§ The data:
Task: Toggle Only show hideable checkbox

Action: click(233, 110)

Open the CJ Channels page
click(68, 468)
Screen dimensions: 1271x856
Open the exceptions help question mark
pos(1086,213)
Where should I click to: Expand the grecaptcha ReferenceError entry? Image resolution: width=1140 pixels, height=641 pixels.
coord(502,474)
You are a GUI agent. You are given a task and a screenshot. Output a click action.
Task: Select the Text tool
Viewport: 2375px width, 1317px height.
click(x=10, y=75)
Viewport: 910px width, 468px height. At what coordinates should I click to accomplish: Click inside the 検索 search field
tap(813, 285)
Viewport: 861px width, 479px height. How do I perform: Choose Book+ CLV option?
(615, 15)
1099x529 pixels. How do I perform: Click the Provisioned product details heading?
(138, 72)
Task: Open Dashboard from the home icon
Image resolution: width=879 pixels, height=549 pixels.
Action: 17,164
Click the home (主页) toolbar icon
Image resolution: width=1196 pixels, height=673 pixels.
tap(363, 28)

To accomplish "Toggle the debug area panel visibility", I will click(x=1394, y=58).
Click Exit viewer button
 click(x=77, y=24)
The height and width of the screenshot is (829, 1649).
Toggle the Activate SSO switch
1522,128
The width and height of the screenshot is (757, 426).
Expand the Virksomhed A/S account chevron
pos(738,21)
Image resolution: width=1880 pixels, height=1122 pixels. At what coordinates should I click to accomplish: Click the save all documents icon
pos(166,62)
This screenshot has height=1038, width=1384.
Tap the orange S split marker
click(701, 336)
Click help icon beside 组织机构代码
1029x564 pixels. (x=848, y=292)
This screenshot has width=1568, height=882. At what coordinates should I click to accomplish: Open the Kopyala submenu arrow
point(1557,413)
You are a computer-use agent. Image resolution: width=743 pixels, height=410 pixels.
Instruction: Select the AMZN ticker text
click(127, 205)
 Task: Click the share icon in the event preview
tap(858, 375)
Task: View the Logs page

§ What the exercise asks: Copy the entire listing above, line for line, exactly.

§ Response:
Task: Toggle Only show hideable checkbox

Action: click(233, 110)

Open the CJ Channels page
click(68, 468)
Screen dimensions: 1271x856
Open the exceptions help question mark
pos(1086,213)
Where should I click to: Expand the grecaptcha ReferenceError entry? Image resolution: width=1140 pixels, height=641 pixels.
coord(502,474)
You are a GUI agent. You are given a task and a screenshot. Output a click action.
Task: Select the Text tool
Viewport: 2375px width, 1317px height.
click(x=10, y=75)
Viewport: 910px width, 468px height. At what coordinates should I click to accomplish: Click inside the 検索 search field
tap(813, 285)
Viewport: 861px width, 479px height. How do I perform: Choose Book+ CLV option?
(615, 15)
1099x529 pixels. How do I perform: Click the Provisioned product details heading?
(138, 72)
Task: Open Dashboard from the home icon
Image resolution: width=879 pixels, height=549 pixels.
Action: 17,164
Click the home (主页) toolbar icon
Image resolution: width=1196 pixels, height=673 pixels.
tap(363, 28)

To accomplish "Toggle the debug area panel visibility", I will click(x=1394, y=58).
Click Exit viewer button
 click(x=77, y=24)
The height and width of the screenshot is (829, 1649).
Toggle the Activate SSO switch
1522,128
The width and height of the screenshot is (757, 426).
Expand the Virksomhed A/S account chevron
pos(738,21)
Image resolution: width=1880 pixels, height=1122 pixels. At what coordinates should I click to accomplish: Click the save all documents icon
pos(166,62)
This screenshot has height=1038, width=1384.
Tap the orange S split marker
click(701, 336)
Click help icon beside 组织机构代码
1029x564 pixels. (x=848, y=292)
This screenshot has width=1568, height=882. At what coordinates should I click to accomplish: Open the Kopyala submenu arrow
point(1557,413)
You are a computer-use agent. Image resolution: width=743 pixels, height=410 pixels.
Instruction: Select the AMZN ticker text
click(127, 205)
 Task: Click the share icon in the event preview
tap(858, 375)
Task: View the Logs page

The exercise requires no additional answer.